Tuesday, January 15th, 2013

Historically, posters have been a relatively cheap and quick way to disseminate information and ideas. Often, in opposition to commercial posters which promote the consumption of products, political posters, as a genre, have been used much in the same way as political graffiti – to promote grassroots political and philosophical ideas and movements.

Today, political poster-makers expand upon the historic role of their predecessors, often straddling the line of fine art printmaking. Almost exclusively, they produce hand-printed, limited-edition serigraphs (screenprints) or prints produced using letterset presses – rather than using machines to print offset lithographs, which is the printing process most commonly associated with ‘large-run’ commercial posters.

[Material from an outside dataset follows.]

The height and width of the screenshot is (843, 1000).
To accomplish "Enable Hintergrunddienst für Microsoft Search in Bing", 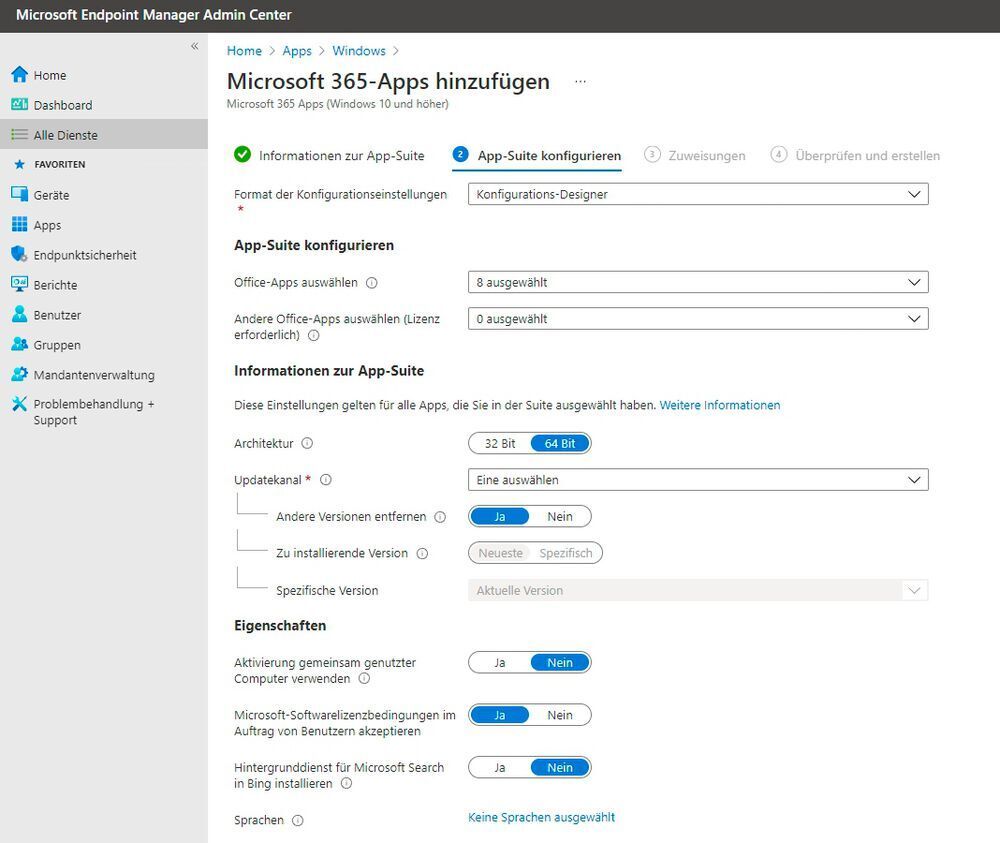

Minnesota has a unique and vibrant graphic arts community; the community of printmakers and poster artists is no exception.

Poster Offensive is a biennial political poster exhibit created in 2004 by Jeff Johnson, owner and creative director of Spunk Design Machine (these exhibits currently coincide with election cycles).  According to the exhibit organizers, Poster Offensive is “an independent, non-partisan poster show, which utilizes the politically potent medium of the poster to showcase contemporary interpretations and critiques of political and social issues.”

Although many of the artworks in the Poster Offensive exhibits deal specifically with the elections with which they coincide, some reflect larger issues, including local food movements, conservation of natural resources, freedom of speech, unemployment, immigration, women’s rights, and, like these presented here from the 2012 Poster Offensive 6, the recent proposed ‘marriage’ amendment to the Minnesota State Constitution. Designed, illustrated, and printed by Jeff Johnson, Bill Ferenc, and Andy Weaver of Spunk Design Machine, a Minneapolis-based design boutique, these two versions of Equal Equals Love were recently added to the Fine Art collection at the Minnesota Historical Society.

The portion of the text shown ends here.